DOCUMENT EXCERPT
————————
"Consider the rhetoric surrounding the State Children's Health Insurance Program. One of the House Republican goals is that: "SCHIP should not replace or significantly impact those who already have private health insurance with a government-run program."
That's the nice way of saying it. I've also heard a more coarse variation that essentially says people make choices -- and if they choose not to buy health insurance for their children, well, then, that's too bad.
Some win, some lose. If you are fortunate enough to get the right job, you are paid well, get a health care plan, even retirement. But often in the same building, the workers who clean the offices, feed or wait on us, or provide other services, get too few hours, lousy schedules (split shifts, anyone?) and low pay. And if benefits are available at all, the worker is required to pay for much of the coverage.
A new report by the Center for Economic Policy Research calls this "the hardship gap."
"These families work, but their earnings and work supports do not raise them to a basic standard of living, based on expenses in their local area," says the report, "Bridging the Gaps: A Picture of How Work Supports Work in Ten States."
————————
SOURCE INFORMATION
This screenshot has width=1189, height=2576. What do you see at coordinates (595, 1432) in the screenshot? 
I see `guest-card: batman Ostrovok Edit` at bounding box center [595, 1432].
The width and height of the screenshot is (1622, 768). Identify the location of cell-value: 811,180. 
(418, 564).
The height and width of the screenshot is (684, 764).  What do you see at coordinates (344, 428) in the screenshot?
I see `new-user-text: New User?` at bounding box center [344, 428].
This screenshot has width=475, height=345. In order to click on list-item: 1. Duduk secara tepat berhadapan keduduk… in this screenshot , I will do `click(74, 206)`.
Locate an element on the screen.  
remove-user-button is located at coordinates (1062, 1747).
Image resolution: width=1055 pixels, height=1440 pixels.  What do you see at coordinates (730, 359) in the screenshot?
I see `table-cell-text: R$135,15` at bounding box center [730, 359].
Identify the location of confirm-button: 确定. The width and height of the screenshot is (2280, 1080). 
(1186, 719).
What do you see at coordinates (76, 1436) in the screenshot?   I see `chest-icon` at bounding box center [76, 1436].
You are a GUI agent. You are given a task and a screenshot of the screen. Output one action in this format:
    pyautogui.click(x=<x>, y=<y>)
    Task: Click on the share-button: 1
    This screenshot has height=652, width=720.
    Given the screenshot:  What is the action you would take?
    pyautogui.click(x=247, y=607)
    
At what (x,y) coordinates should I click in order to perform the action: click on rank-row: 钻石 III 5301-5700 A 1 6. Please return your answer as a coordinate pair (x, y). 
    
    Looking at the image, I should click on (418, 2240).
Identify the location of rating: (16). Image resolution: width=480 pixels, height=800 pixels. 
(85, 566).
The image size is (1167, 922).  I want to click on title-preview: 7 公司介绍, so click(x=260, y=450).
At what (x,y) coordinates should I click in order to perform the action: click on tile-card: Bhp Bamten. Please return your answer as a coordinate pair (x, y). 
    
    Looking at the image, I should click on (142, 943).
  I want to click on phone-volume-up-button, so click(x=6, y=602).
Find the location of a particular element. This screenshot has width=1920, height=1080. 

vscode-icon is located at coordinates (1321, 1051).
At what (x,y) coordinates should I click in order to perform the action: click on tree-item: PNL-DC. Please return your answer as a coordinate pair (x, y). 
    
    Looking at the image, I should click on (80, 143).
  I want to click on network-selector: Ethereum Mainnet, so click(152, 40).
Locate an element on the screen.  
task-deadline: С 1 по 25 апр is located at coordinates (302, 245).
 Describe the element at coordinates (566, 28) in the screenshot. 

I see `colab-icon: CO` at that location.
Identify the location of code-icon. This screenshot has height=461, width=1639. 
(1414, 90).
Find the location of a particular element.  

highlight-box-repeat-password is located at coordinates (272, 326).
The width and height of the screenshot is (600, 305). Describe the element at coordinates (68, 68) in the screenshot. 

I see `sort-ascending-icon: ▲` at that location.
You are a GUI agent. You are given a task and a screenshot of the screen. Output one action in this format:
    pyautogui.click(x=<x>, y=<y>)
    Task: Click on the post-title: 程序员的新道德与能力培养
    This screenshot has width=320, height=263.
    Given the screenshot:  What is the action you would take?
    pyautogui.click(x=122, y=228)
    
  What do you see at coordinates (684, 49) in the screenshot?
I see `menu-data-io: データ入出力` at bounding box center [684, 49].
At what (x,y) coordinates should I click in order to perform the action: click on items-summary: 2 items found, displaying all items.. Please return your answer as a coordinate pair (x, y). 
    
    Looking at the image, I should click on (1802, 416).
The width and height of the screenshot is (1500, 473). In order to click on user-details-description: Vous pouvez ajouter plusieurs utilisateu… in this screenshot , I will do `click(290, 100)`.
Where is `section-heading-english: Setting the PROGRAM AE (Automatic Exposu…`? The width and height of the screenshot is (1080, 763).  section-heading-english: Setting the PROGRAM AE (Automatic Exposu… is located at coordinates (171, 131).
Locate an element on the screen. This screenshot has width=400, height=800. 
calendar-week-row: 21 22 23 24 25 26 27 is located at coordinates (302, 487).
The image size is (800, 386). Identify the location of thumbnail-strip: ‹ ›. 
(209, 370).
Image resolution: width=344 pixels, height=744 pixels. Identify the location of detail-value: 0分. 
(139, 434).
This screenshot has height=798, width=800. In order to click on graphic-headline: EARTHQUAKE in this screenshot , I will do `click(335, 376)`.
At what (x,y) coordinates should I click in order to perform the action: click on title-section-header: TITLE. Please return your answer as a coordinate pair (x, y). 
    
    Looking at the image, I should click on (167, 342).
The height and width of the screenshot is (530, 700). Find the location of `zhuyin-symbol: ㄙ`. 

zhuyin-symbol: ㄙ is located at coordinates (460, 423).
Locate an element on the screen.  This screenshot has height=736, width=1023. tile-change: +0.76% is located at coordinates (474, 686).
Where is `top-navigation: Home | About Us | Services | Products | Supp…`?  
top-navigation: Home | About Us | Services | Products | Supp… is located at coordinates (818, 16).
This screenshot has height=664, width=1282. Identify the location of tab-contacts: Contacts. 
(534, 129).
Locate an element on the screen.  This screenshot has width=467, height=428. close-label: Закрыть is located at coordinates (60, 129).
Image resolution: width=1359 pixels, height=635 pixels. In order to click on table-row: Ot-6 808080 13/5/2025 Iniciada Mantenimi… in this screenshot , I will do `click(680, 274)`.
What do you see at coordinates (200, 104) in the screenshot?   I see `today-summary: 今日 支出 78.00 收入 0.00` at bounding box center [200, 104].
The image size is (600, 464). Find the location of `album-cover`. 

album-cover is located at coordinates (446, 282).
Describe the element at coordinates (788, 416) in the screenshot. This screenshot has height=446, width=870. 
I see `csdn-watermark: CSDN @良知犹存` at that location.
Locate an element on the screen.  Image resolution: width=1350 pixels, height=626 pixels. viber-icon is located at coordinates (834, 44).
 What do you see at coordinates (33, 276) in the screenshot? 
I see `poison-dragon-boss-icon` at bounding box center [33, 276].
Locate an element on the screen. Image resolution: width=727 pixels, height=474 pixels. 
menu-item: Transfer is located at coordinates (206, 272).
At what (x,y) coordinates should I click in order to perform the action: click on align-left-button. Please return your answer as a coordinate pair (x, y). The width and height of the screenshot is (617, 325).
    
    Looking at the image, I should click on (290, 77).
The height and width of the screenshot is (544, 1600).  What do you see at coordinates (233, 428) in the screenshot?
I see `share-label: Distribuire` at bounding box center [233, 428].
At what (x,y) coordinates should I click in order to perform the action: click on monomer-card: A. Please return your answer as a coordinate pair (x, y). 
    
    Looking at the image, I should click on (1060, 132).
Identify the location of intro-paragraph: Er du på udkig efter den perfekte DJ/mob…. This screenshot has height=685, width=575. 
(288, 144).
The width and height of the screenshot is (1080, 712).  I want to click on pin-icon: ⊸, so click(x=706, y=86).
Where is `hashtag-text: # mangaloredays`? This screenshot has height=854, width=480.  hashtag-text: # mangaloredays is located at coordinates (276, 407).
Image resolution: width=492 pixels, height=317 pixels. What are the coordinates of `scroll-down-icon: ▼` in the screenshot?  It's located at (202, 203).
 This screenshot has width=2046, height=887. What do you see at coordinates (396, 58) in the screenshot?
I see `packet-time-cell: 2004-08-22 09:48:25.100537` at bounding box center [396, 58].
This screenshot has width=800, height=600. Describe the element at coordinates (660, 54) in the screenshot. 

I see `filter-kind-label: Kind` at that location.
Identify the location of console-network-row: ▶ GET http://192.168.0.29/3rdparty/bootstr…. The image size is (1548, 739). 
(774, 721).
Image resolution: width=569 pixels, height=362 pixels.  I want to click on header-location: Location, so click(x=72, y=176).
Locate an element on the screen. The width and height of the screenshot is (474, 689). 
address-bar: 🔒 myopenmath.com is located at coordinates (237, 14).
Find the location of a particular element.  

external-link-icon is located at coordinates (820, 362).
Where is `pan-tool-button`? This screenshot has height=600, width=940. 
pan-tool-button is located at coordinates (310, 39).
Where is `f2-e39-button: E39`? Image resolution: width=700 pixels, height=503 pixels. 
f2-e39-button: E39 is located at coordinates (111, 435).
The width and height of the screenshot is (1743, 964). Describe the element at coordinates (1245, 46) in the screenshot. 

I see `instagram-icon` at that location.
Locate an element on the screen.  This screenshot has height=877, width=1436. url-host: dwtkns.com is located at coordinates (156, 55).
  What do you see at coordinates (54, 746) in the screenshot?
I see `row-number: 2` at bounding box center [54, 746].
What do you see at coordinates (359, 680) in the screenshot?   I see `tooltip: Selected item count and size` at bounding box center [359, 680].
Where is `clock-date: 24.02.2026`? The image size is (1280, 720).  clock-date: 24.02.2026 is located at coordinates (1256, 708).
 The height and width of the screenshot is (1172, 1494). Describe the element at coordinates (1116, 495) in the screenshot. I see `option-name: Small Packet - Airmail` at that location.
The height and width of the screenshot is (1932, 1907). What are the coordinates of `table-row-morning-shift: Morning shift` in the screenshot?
————————
ASSIGNED TASK
Continue the commentary on SCHIP and the hardship gap from its last sentence, before the entries.

WRITTEN REPLY
The report says 41 million Americans find themselves in this hardship gap and affect nearly one of every five workers in Washington state. The hardship gap is more accurate than the federal poverty standard because it measures the difference between basic needs -- bare bones food, rent, child care, taxes, transportation and other essentials -- compared with wages. "For these families, the answer is finding a better job, or accessing public work supports to fill in the gap between earnings and needs," the report says."
Get the Story:
Mark Trahant: A subsidy so workers can start 'winning'
(The Seattle Post-Intelligencer 10/14)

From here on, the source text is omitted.